The hedge fund also is not a fan of Kelly's Formula, noting:
If you fiddle with the formula, you will discover that it is hard to justify position sizes less than 10%. Here’s why, if an investment has 25% upside, 25% downside, and the upside is 55% likely, Kelly still suggests a 40% position, and Half Kelly a 20% position. Most investors would consider this nearly uninvestable, and highly unworthy of a 20% position. Thus, according to the Kelly Criterion, it’s nearly impossible to have a situation where an investor has enough confidence to invest, but should only take a 3%-5% position. Some practitioners work in the concept of excess return (over a hurdle) to frame sizing in the context of excess return, rather than absolute returns as discussed here.
Putting their principles into action, they see a stock widely ignored that is in the early stages of a turnaround. “You may have forgotten that Groupon existed since you 6 blocked their overly aggressive email campaigns circa 2012, but 32 million Americans and close to 50 million global consumers transacted on the platform over the last twelve months,” they noted, pointing to $2.9 billion in revenue and $225 million of EBITDA.
Groupon just emerged from a streamlining, cutting employees from 10,500 to 6,600 worldwide and the $300 million they saved is getting poured back into marketing. They have developed a credit card application surrounding their Groupon+ offering that makes redeeming offers easier.
Other stocks the firm sees value in is Boston-based Hubspot and website building company WIX.
With Hubspot, they like the expansion of the target market:
For the majority of the Company’s history, Hubspot offered a single product (marketing automation) that had a relatively high cost ($13,000 ARPU) and maintained a low R&D budget. In 2017, the Company transitioned to offer a multi-product growth stack (sales, marketing automation, CRM, and eventually customer service) with a freemium pricing architecture and significantly expanded their investment in innovation. We are encouraged by initial green shoots from the Company’s transformation and believe shareholders will benefit from an expanded total addressable market, reduced customer acquisition costs, improved customer retention, higher customer life time values, and more diversified cash flows.

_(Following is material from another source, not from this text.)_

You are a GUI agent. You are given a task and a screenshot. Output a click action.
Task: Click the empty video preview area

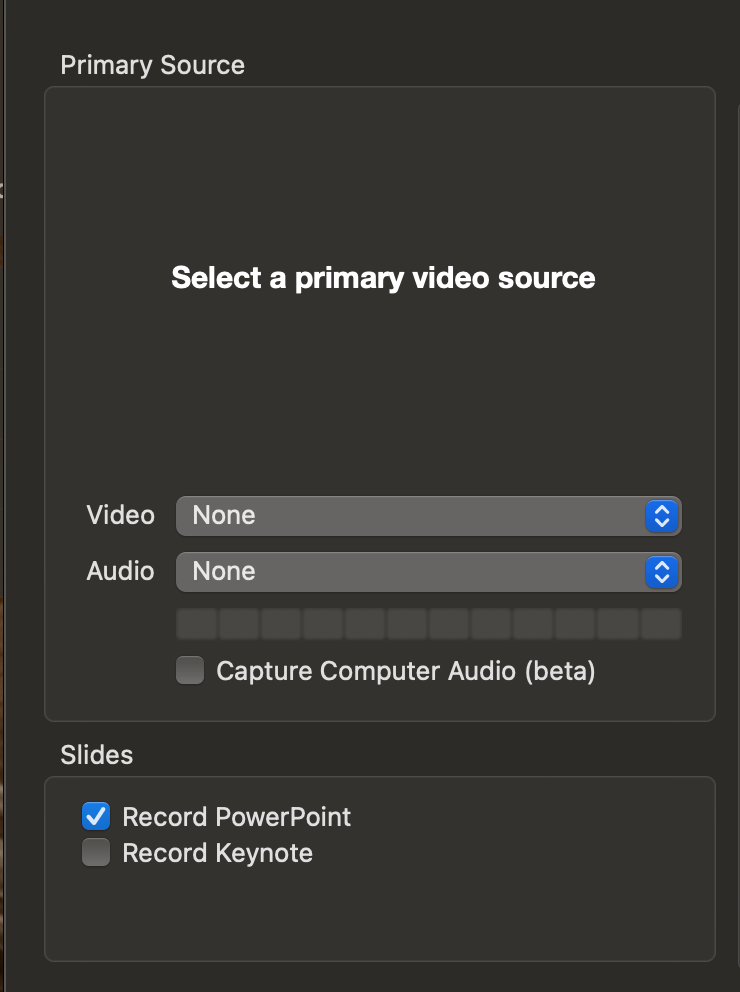[383, 390]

With WIX they see pros and cons, but ultimately like the customer acquisition model:
the Company added an incremental ~200,000 paying customers in line with net adds over the past six quarters. Additionally, WIX continued to increase ARPU, improved conversion (churn went negative in the quarter), maintained a rapid payback on marketing investments, and launched important new products and feature sets, including WIX Code which could prove to be a needle moving product. On the negative side, WIX announced an incremental $20 million expansion of their R&D budget in 2018 -- a result of the appreciation of the shekel vs. the dollar and incremental investment in their acquired Deviant Art platform. We were surprised by the magnitude of market capitalization destroyed by this change but remain confident that the business will continue to enjoy operating leverage across their primary expense centers.